In SQL Server, a page split occurs on index pages when a row is required to be on a certain page (because of the index key), and there isn’t enough room on the page for it. This can be from either an insert operation, or an update operation. When this occurs, that page is split into two pages, with roughly half of the rows of that original page on each of the pages. The row is then put into the proper page. It is possible that a page split causes higher level leaf nodes to undergo page splits also. Furthermore, all of the page allocations and the data movement is logged in the transaction log.

Paul Randal has defined two different types of page splits. Paul calls the first type of page split a “good” page split, where the storage engine has to add a new page on the right hand side of the index’s leaf level. If you think of a table with an identity column, where the last page for the index for the identity column is too full to hold a new row, then adding a new row will allocate a new page so that the row can be inserted. Paul calls the second type of page split a “nasty” page split, which is when a row expands and the page doesn’t have enough space to hold the changed data, or if a new row needs to go on the page and there isn’t room for it.

In my book, the “good” page split isn’t really a page split, it’s just a new page allocation. However, this is deemed a page split in SQL Server, therefore this is the type of page split that we want to have happening.

Identity Columns

A recent SQLSkills newsletter has a discussion about a table that uses an integer identity column, and running out of values. Under normal usage (and the default unless otherwise specified) an identity column starts with the value of 1, and increments by 1. If you have enough rows where you exhaust the positive values, you need to do something so that your application will continue to work. Obviously, the best thing to do is to change this integer column into a bigint column.

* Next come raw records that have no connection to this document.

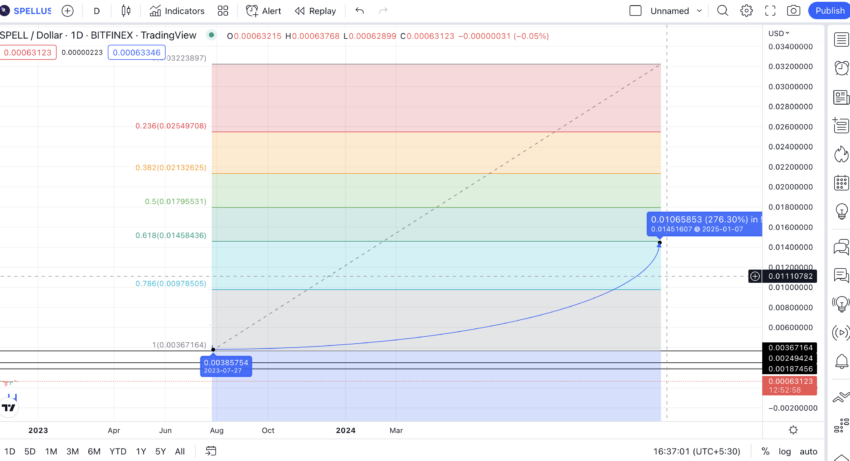
Task: Add symbol with plus icon beside SPELLUSD
Action: (67, 11)
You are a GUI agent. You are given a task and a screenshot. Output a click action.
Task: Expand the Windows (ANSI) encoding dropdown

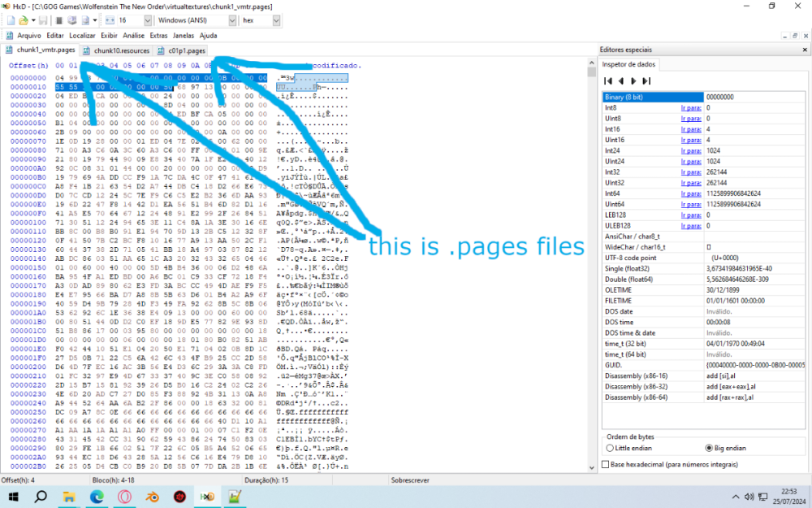(x=231, y=20)
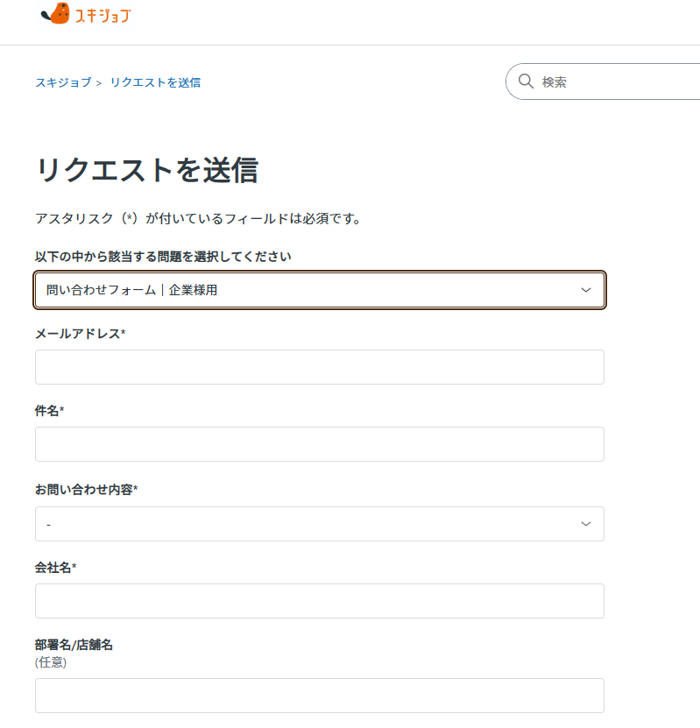
Task: Expand the お問い合わせ内容 dropdown
Action: (x=320, y=524)
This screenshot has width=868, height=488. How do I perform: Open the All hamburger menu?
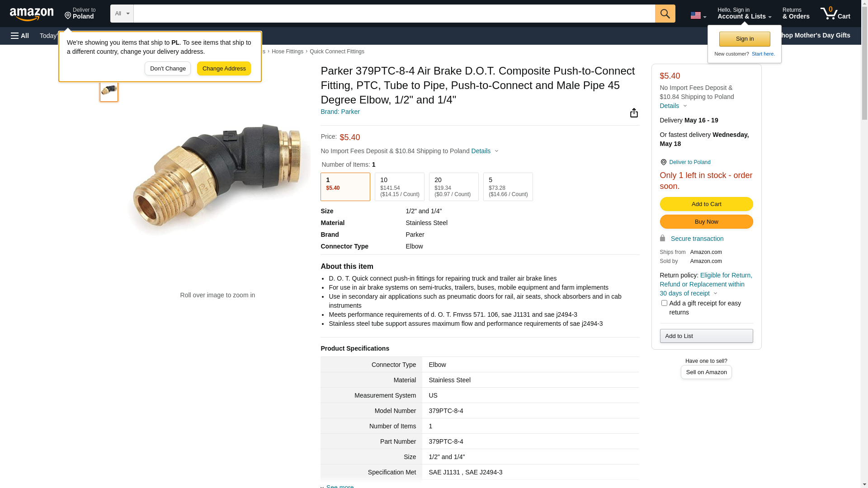click(x=20, y=36)
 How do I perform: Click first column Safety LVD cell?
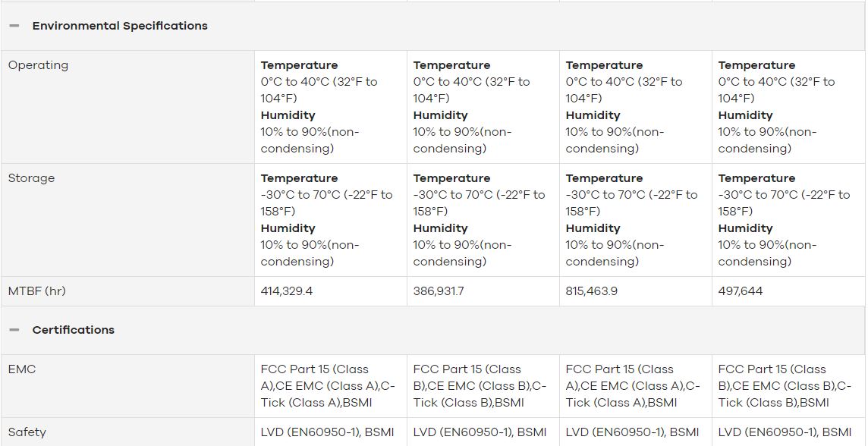[x=327, y=432]
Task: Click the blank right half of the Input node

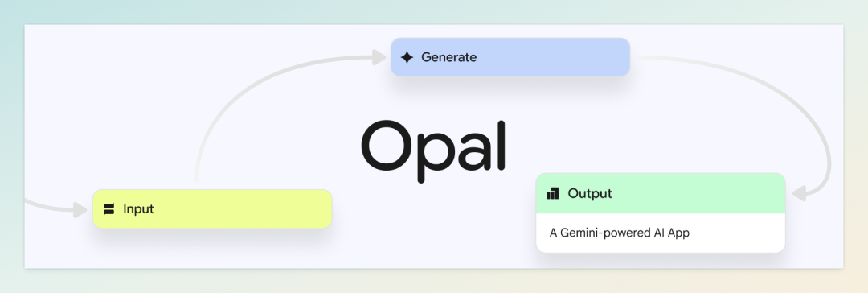Action: 272,209
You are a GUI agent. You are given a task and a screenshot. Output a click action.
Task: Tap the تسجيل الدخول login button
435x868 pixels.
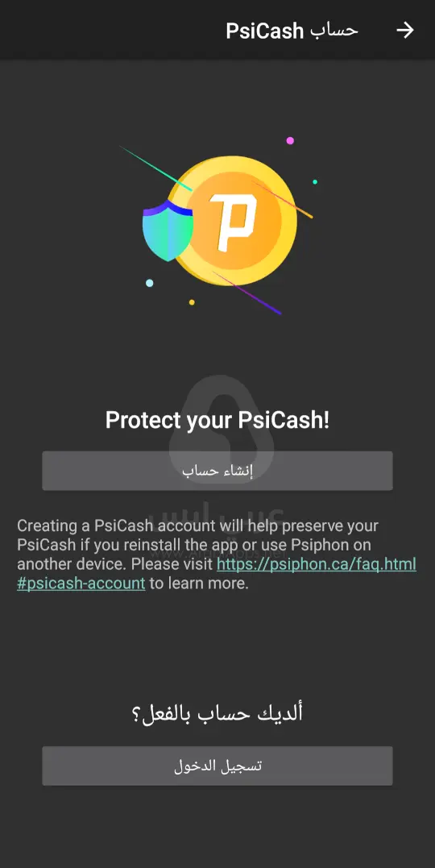point(218,766)
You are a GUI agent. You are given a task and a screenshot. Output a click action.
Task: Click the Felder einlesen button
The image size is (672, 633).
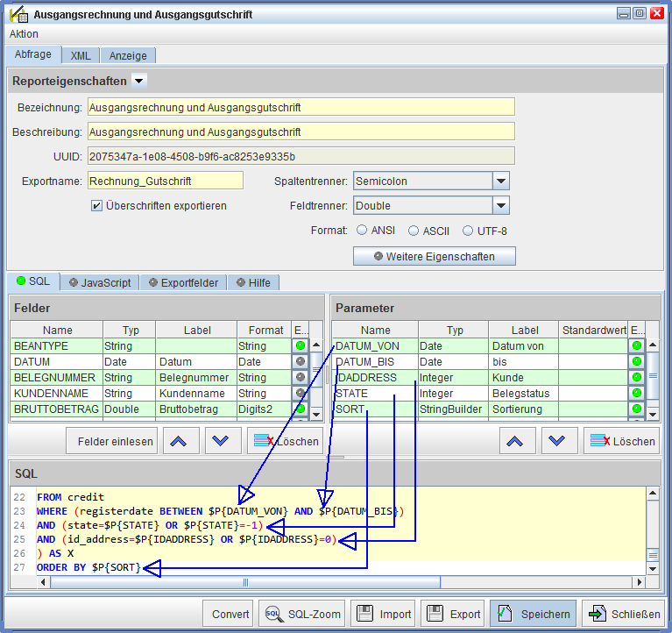coord(114,441)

However, with over 2 billion rows in this table, a long maintenance window is needed to perform this conversion. What if you need to do something now, before this maintenance window? There are another 2+ billion negative values available for use in the integer data type, so we will use those.

In order to do this, the identity column needs to be changed. It can either be changed to start at the most negative value and increment by one, or start at -1 and be decremented by one. In other words, it can either be set to (-2147483648 , 1), or be set to (-1, -1).

Page Splits on Identity Columns

In considering which of these methods is preferred, we need to consider whether page splits impact these methods – especially nasty page splits. Furthermore, how will index maintenance affect each choice? So let’s think this through.

When there are negative values in this column, and the index is rebuilt, there will be a page with both negative and positive values in it. If the identity column is set to (-1, -1), there won’t be a gap (excluding the 0) in the values, and newly added rows will get a new page allocated – a good page split. If the identity column is set to (-2147483648 , 1), then there will be a full page with the records for the most recently used identity value, and with the values starting with 1 – a rather large gap.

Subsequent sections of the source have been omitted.